“NATO appears to have run out of targets in Tripoli, but the Brother Leader is still here, playing chess with his friend Kirsan Illuyzhinov, the President of the World Chess Federation,a man who claims to have been briefly abducted by space aliens in 1997.”
In the early hours of this morning I was woken by the crump of a bomb strike and the low whine of fast jets overhead. NATO was in action over Tripoli.
It wasn’t nearby, and it certainly wasn’t intensive. After living under bombardment in Baghdad in 2003 and Belgrade in 1999, Tripoli seems to me strangely quiet. The sustained bombing of last week has stopped. NATO appears to have run out of targets in Tripoli, but the Brother Leader is still here, playing chess with his friend Kirsan Ilyumzhinov, the President of the World Chess Federation, a man who claims to have been briefly abducted by space aliens in 1997.
It feels like Iraq after the 1991 Gulf War, when the coalition led by the US imposed a no-fly zone and sanctions which dragged on for 12 years, crippling but never toppling the regime of Saddam Hussein. Could Colonel Gaddafi last that long?
The Foreign Secretary, William Hague, keeps telling us us that “it’s only a matter of time” before he’s ousted, or gives up, or demises in some way or another. But how much time? Twelve years of Saddam’s continued rule was a matter of time too – rather a long time.
Politicians and military leaders in the US and Britain are beginning to get restless.

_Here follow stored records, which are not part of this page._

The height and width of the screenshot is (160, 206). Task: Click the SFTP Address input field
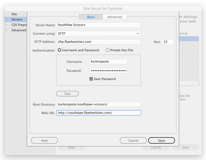point(98,42)
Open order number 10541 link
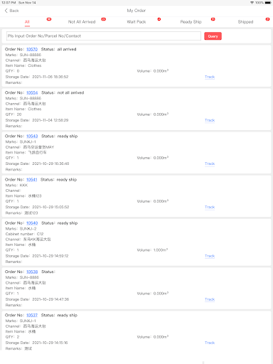Screen dimensions: 273x364 [x=32, y=180]
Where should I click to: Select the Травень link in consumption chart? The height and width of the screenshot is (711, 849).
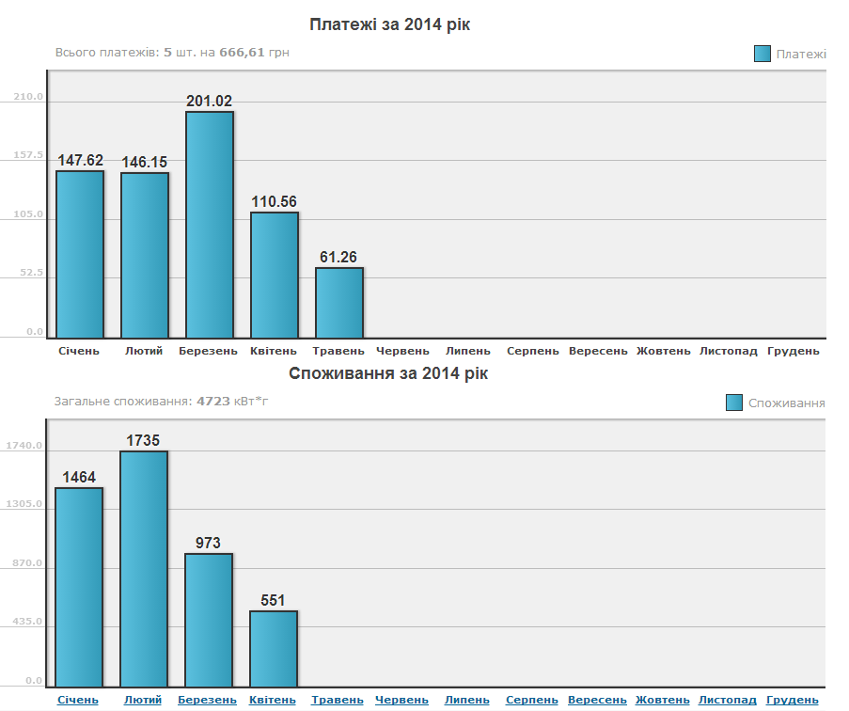pos(338,700)
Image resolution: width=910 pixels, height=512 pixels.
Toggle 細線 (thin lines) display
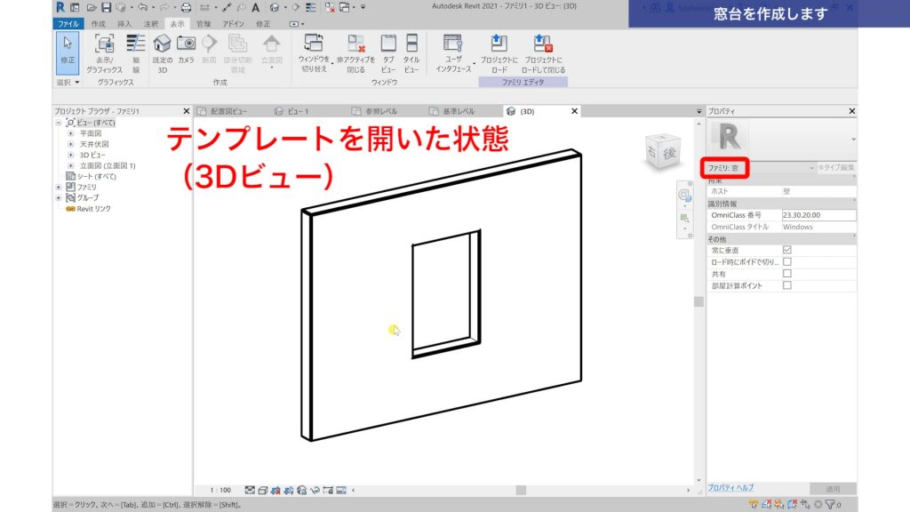pyautogui.click(x=134, y=46)
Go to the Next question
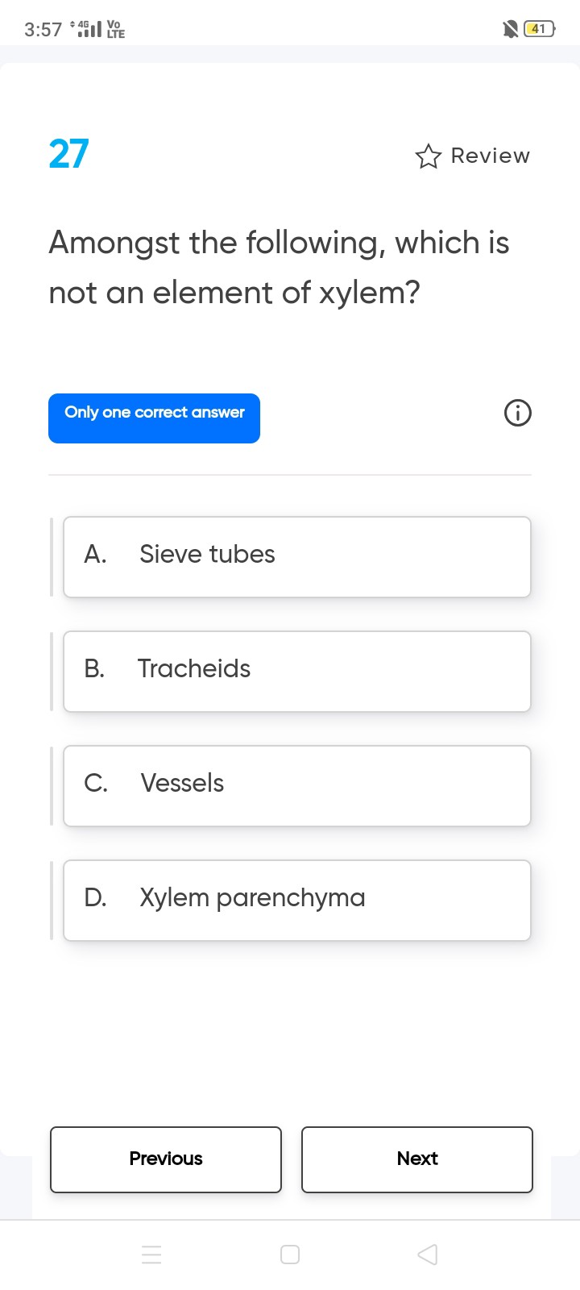Image resolution: width=580 pixels, height=1290 pixels. pos(416,1159)
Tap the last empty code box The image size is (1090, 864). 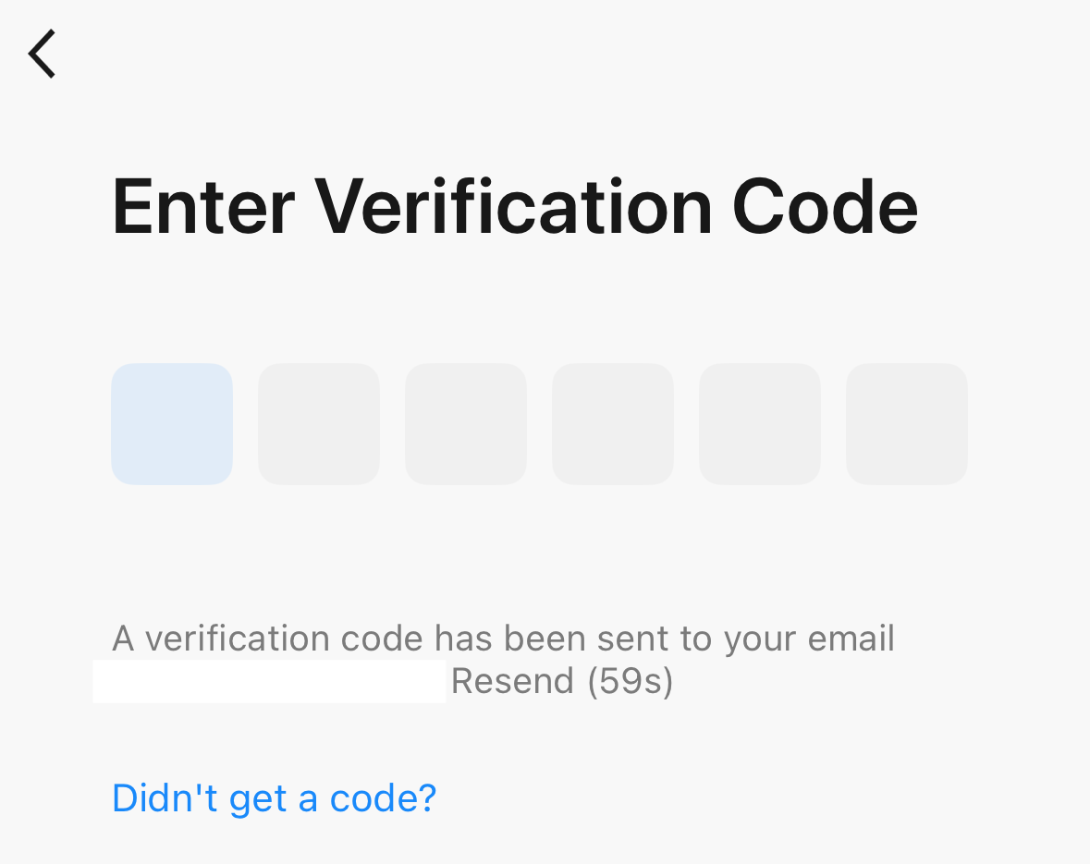907,424
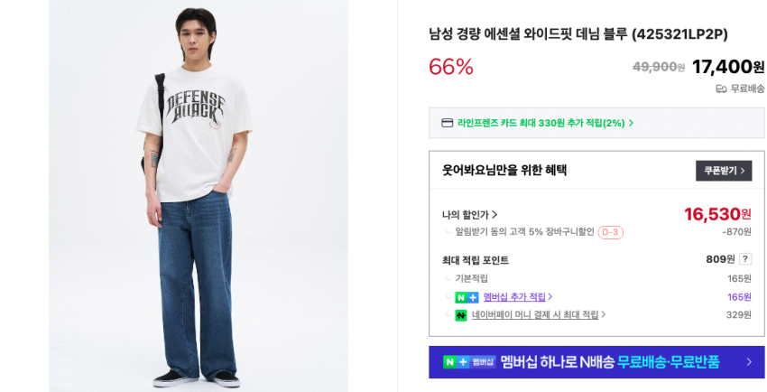Click the 쿠폰받기 button
Viewport: 767px width, 392px height.
724,171
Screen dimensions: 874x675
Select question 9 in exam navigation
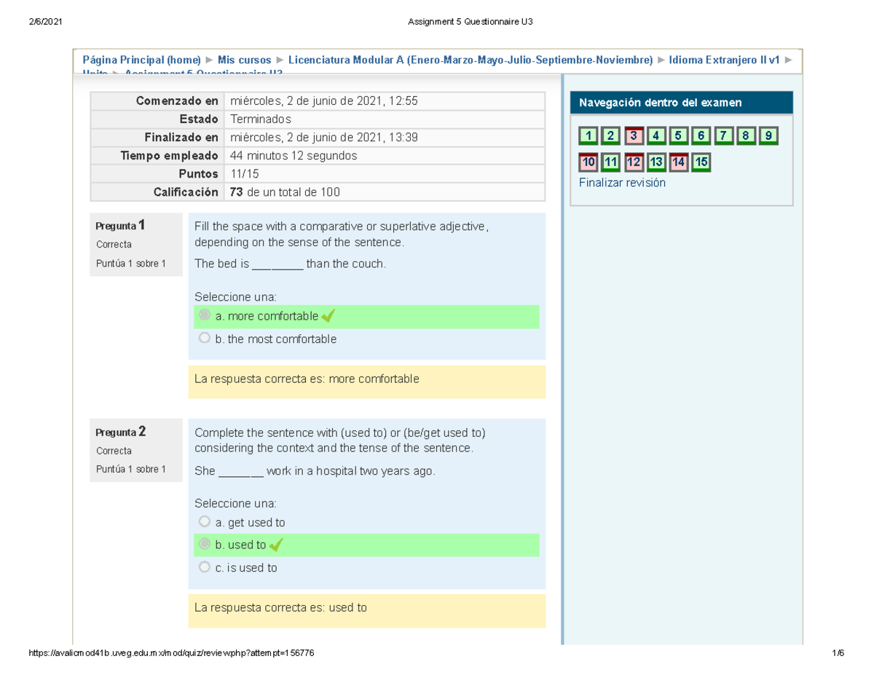pos(768,135)
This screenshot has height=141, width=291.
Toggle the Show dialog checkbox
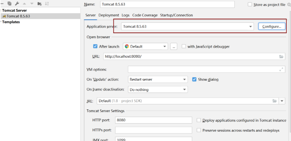[194, 79]
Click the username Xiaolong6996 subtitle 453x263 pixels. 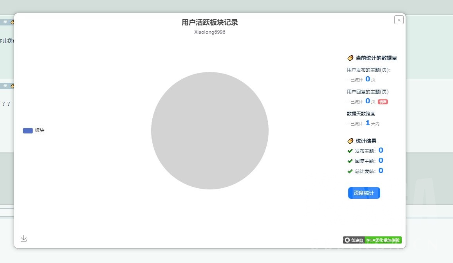(x=210, y=32)
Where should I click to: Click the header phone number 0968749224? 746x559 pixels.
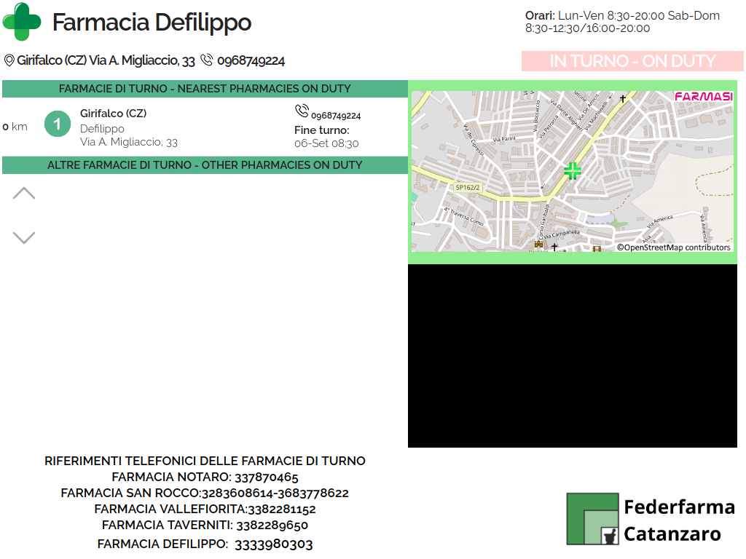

“How long can we go on as we are in Libya?” asks Admiral Sir Mark Stanhope, the head of Britain’s RAF. “Certainly – in terms of NATO’s current time limit that has been extended to 90 days – we are comfortable with that. Beyond that we might have to request the government to make some challenging decisions about priorities.” Meaning: we don’t have the money or the resources to keep doing this. Britain’s defence capacity has been cut right back, and it’s under strain.
Yesterday the US Congress passed a second amendment saying President Obama could not spend money allocated in a defence bill “in contravention of the War Powers Act”. Meaning: a growing number of American politicians are uncomfortable with President Obama’s decision to go ahead with the Libya campaign without consulting Congress. The White House says the President was acting within his powers, but Obama knows that this war doesn’t have widespread popular appeal.
Western leaders are hoping that defections, the gradual degrading of Colonel Gaddafi’s military capability, diplomatic isolation and rebel attacks will make his position unsustainable. But the question may be who blinks first.
The NATO campaign started off as an emergency action to stop slaughter in Benghazi, after Colonel Gaddafi threatened to hunt down those who had risen against him. The spectre of Srebrenica, where a UN force failed to protect lives, was in Western leaders’ minds. It worked, but it was three months ago. NATO and the rebels say Colonel Gaddafi’s departure is a pre-condition for negotiations, but is that position sustainable?
Western leaders have to listen to worried military chiefs and politicians seeking re-election. The Brother Leader does not. His spokesman, Mousa Ibrahim, said to us the other day: “No-one has the right to ask any Libyan to leave his country. Our only option is to stay. Those with options are the invaders.”